According to AP, Spain’s Foreign Minister Arancha Gozalez Laya told Spanish public Radio on Wednesday, “it tears our hearts out to see our neighbors sending children, even babies [because] they reject a humanitarian gesture on our part.”

One of those who swam with her child is Aisha Diakate. According to AP, the 25-year-old fled conflict in Mali in 2018 after rebels killed her parents. She made it to Morocco but struggled to find work and “had to beg to survive.”

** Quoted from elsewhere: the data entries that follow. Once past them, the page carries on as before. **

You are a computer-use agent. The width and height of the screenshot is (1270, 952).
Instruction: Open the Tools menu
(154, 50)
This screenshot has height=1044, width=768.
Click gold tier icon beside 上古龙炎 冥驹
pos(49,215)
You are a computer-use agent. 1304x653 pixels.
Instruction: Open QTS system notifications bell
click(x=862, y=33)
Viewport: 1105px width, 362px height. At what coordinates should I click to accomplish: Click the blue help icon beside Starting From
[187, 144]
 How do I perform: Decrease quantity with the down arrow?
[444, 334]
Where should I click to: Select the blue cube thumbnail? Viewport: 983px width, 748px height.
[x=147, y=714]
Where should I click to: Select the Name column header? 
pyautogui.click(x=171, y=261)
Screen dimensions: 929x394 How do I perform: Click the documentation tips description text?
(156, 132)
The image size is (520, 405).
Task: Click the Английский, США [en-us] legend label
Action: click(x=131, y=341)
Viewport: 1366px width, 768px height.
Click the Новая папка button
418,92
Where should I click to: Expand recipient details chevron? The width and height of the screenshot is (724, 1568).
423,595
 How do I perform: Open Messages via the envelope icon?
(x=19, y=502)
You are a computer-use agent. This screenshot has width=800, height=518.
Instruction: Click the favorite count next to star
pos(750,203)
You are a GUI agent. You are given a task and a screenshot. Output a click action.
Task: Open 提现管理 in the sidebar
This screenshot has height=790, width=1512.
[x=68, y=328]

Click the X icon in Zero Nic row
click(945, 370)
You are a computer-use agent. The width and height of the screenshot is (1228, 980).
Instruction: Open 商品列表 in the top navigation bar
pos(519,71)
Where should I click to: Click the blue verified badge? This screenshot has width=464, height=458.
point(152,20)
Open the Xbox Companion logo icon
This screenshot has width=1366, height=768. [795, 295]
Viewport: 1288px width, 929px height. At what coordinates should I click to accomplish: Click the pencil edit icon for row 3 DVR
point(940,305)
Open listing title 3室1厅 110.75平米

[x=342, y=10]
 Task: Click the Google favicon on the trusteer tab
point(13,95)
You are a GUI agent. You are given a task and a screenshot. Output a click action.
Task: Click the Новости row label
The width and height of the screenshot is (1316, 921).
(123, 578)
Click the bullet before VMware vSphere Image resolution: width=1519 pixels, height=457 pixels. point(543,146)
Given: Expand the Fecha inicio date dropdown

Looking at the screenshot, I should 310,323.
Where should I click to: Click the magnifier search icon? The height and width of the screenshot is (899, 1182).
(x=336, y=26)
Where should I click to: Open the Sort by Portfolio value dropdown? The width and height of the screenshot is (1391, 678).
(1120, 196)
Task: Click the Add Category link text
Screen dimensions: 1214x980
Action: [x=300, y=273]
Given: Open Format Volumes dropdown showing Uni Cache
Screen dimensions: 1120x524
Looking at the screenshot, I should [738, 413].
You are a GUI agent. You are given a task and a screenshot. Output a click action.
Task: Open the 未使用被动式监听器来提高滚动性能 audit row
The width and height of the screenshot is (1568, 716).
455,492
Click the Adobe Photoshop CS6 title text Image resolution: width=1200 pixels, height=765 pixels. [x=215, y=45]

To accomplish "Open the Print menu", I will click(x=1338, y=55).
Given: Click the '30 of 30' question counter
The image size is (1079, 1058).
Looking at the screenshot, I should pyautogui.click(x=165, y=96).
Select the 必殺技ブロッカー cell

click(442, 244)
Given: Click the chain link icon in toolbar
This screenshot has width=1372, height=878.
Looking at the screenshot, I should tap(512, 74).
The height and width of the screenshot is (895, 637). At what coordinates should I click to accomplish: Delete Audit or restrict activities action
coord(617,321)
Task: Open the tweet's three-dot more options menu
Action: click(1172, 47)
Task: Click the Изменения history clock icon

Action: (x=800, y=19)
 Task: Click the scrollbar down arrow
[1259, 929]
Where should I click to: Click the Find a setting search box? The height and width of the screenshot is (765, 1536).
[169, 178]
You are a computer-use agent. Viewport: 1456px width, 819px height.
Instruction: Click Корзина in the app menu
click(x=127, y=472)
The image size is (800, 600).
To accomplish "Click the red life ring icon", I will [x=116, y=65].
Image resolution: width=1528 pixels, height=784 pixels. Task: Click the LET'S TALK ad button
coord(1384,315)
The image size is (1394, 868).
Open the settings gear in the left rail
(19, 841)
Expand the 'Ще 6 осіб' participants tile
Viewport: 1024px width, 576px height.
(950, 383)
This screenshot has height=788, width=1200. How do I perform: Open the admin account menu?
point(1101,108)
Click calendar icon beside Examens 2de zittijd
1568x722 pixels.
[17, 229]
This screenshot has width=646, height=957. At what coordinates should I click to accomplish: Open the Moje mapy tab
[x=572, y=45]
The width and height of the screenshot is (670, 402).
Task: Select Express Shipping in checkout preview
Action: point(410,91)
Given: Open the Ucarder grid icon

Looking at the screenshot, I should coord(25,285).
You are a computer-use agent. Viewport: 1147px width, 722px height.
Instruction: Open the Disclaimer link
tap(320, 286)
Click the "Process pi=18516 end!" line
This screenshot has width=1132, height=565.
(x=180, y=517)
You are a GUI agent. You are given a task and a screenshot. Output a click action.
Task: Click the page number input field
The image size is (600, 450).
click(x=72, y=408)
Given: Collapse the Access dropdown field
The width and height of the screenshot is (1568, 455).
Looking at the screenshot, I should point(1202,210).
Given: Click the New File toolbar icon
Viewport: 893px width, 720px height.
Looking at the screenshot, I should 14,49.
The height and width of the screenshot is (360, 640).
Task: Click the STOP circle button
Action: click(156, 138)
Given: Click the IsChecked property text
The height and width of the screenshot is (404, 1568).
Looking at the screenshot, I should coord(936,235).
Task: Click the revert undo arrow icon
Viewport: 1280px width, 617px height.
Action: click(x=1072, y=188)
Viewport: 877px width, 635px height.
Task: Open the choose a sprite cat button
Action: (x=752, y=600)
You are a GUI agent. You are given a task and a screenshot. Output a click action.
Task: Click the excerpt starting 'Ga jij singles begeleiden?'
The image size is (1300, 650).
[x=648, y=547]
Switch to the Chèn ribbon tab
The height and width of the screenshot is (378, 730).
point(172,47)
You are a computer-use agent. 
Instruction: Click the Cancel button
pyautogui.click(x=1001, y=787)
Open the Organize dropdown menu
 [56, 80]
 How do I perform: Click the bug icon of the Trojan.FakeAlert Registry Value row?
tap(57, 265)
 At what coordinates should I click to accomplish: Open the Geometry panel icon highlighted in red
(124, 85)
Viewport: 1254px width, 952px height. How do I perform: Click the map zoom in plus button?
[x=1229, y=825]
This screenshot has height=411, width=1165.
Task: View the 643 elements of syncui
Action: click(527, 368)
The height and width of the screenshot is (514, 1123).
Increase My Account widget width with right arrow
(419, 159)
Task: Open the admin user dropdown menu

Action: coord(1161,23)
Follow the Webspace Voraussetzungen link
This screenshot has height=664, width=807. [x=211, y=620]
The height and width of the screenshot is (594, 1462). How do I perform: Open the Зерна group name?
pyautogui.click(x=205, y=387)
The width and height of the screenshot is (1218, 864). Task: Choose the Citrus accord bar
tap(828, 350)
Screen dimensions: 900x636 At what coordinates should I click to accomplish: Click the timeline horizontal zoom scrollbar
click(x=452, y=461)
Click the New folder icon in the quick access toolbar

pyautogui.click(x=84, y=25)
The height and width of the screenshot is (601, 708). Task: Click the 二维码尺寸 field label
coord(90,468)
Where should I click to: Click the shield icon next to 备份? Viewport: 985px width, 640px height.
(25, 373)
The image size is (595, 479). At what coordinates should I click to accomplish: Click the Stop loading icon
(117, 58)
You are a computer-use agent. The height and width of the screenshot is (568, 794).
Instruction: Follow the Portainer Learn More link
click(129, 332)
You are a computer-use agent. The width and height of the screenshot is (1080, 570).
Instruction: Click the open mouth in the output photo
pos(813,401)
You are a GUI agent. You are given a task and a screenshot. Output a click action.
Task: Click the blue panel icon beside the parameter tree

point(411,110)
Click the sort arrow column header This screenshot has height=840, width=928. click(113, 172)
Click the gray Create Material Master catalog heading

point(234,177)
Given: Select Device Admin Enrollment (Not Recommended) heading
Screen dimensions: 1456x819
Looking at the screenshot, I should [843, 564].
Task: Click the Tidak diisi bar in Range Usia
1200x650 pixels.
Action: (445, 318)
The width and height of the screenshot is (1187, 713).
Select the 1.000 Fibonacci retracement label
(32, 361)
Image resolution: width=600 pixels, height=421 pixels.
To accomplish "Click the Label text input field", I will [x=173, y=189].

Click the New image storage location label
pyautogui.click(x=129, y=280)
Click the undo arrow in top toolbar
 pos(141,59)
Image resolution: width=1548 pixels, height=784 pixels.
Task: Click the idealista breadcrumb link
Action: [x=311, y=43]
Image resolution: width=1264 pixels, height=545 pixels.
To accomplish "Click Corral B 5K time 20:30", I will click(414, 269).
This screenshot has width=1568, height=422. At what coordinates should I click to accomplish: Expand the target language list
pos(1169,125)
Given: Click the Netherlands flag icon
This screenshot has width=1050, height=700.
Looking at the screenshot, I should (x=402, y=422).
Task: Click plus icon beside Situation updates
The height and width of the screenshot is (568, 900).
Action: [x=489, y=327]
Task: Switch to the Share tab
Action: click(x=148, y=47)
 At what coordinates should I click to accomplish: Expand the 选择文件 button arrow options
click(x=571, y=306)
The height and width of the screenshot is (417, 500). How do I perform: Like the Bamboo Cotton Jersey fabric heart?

Diakate says she walked from Tangiers to the border and then swam with her small child in her arms. She slept outside a warehouse the first night she arrived and was reportedly "crushed" when she was told that she might be deported too. "I swam here with my child, why are they now asking me to go? That’s not right," Diakate told AP.

"We have nothing. If we return to Morocco, it is just suffering."